Tus instrucciones:
Contesta brevemente estas preguntas sobre el artículo:
1. Además de tipos y sastres, ¿qué otras dos cosas dice el artículo que no hay?
2. ¿Cómo llama el artículo a "la comunión de la gente cantando"?
3. ¿Qué encuentra el carnavalero cuando se pone delante de un público a desarrollar su repertorio?

El destrozo es general. El aficionado se conforma con lo que le echen en forma de concursos, programas o gazpachos de youtubers. Algo es algo. Pero el resto… nada. Los artesanos no trabajan en ningún forillo que estrenar. El de los click no tiene ninguna comparsa de la que hacer el muñeco. Ni el de las camisetas y calcetines. Ni el escritor, materia para su novela ambientada en el año de Araka la Kana, ni siquiera el manager que apuesta todos los años por el mismo espectáculo seguro. No hay tipos, ni sastres, ni peluquería ni maquillajes. No hay nada.
Ni siquiera hay dinero para los copleros. Ni para los autores. Ni siquiera para esa minoría que puede hacer de su trabajo en la fiesta algo medianamente rentable algunos años. No hay nada para nadie. Todos pierden. Se cuantifica, se recuerda y se añora.
Pero nadie habla de una de las razones básicas que mantienen viva la fiesta y que la perdemos todos los copleros. Es la razón por la que se unen los grupos para ensayar casi sin saberlo. Es el motivo por el que lleva a cabo la ejecución del repertorio más malo del mundo. Es la comunión de la gente cantando. Y no es cuantificable materialmente. Es la catarsis del cante.
Porque principalmente, el carnavalero, encuentra cuando se pone delante de un público a desarrollar su repertorio, una purificación. Unos desgarran la copla apretando los dientes mientras otros buscan el pellizco de la victoria en el combate de la risa con el público. Y mientras lo hacen canalizan multitud de sensaciones, emociones, recuerdos, vivencias, trabajo, ensayos, dolores, penas y alegrías. Y todas ellas van encontrando acomodo para salir. Para ordenarse. Para quemarse. Para purificarse. Es un ejercicio espiritual desarrollado desde la propia acción del cante. El orgasmo colectivo del trabajo en grupo bien hecho. La insuperable y veloz transmisión de la energía y el pensamiento a la velocidad del cuplé.

[Filas sobre dónde aparecen los objetivos]
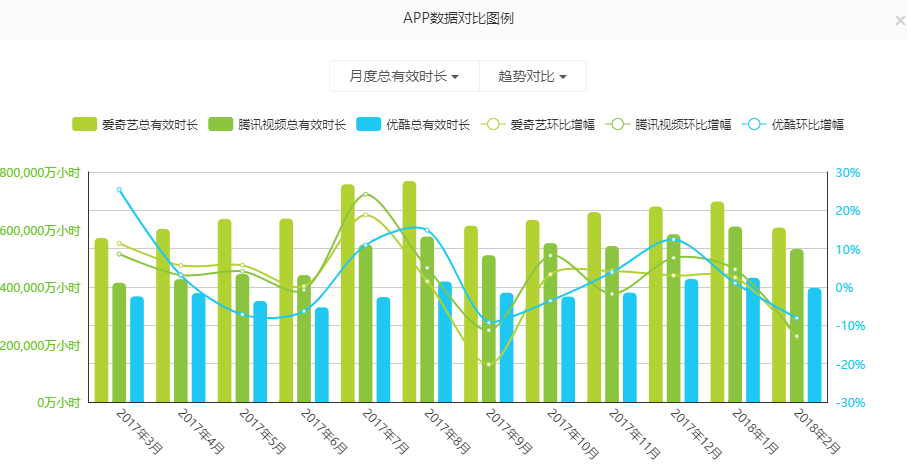Toggle the 爱奇艺总有效时长 series label
The image size is (907, 469).
tap(150, 125)

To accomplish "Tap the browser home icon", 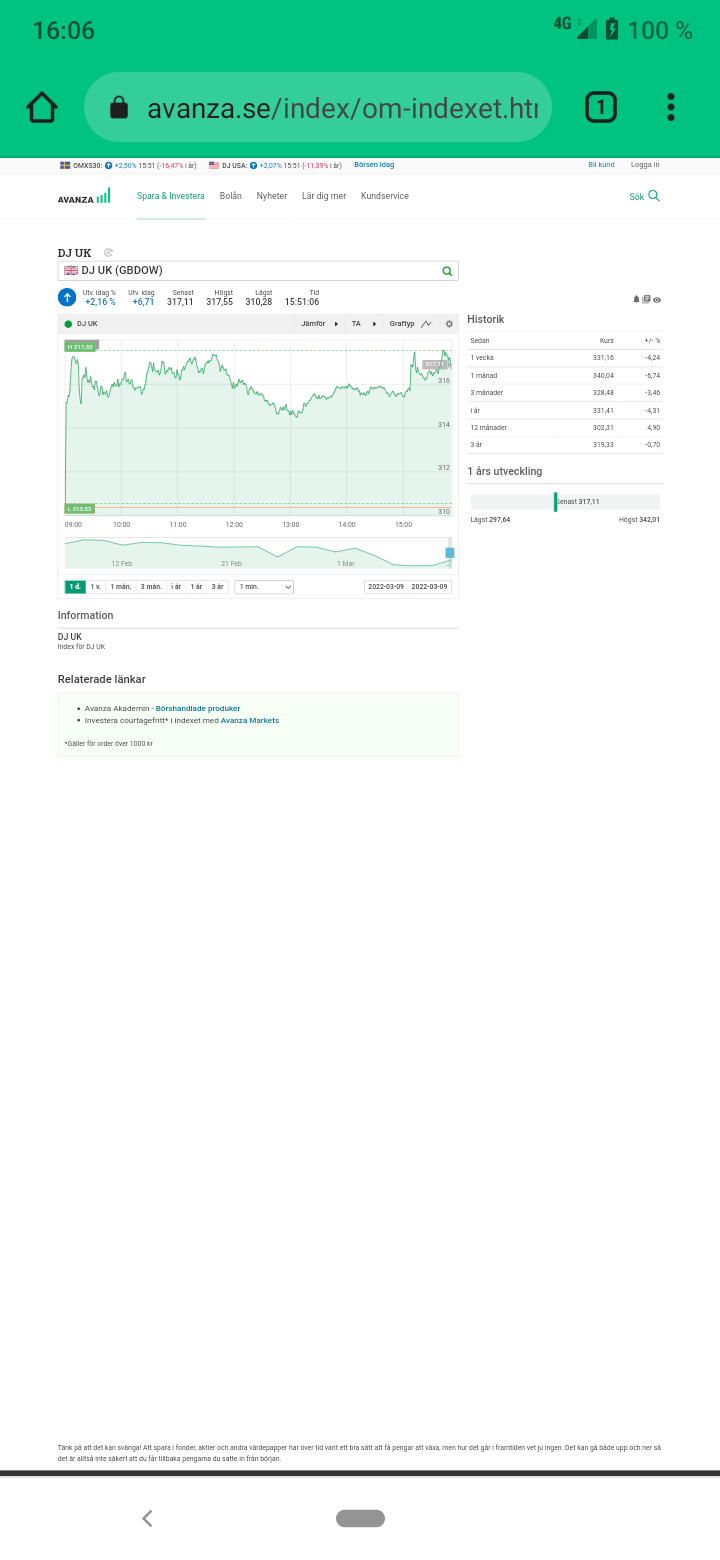I will (x=42, y=107).
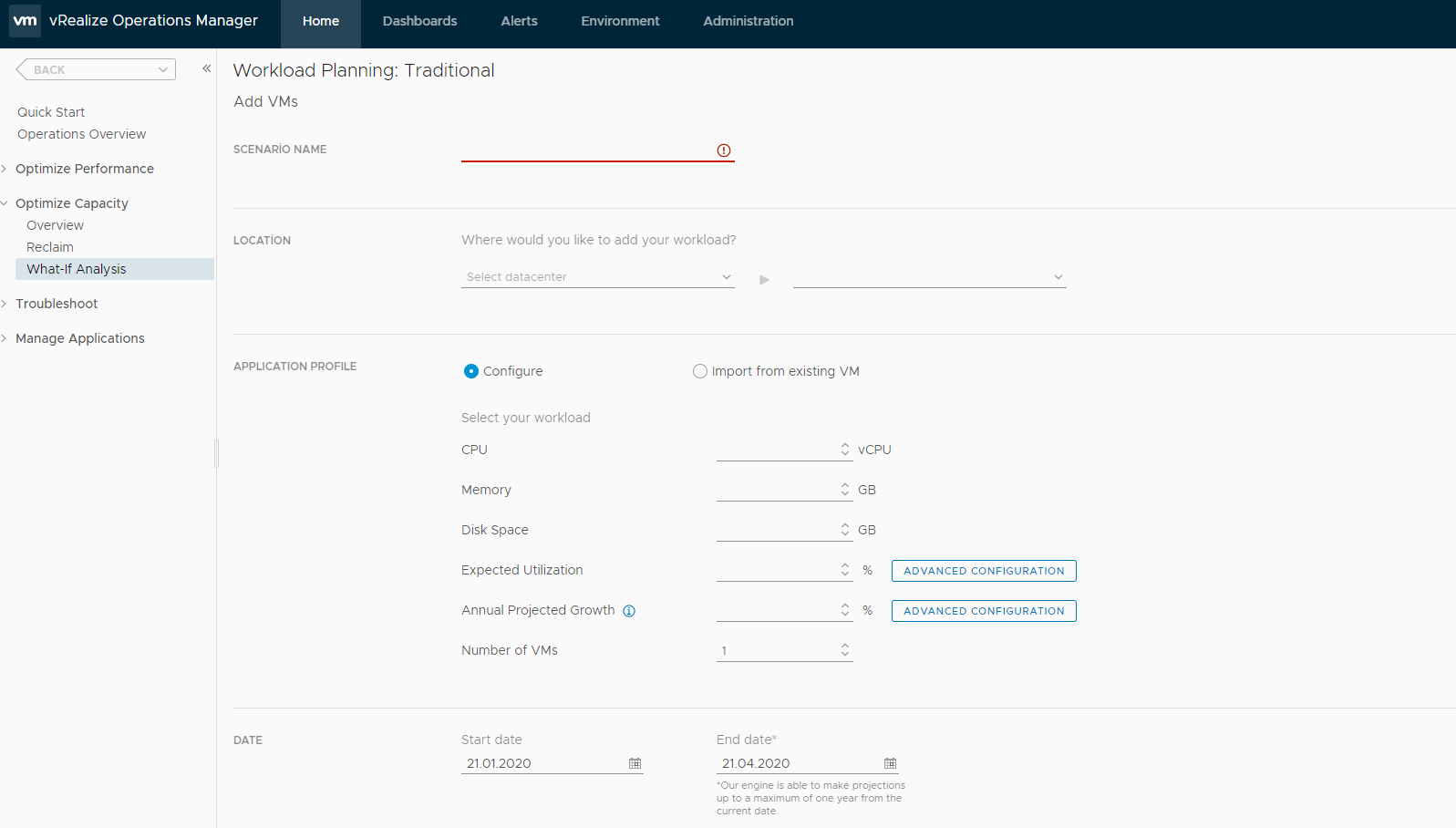
Task: Select the Configure radio button
Action: point(471,371)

Solución del ejercicio:
1. No hay peluquería ni maquillajes.
2. La catarsis del cante.
3. Una purificación.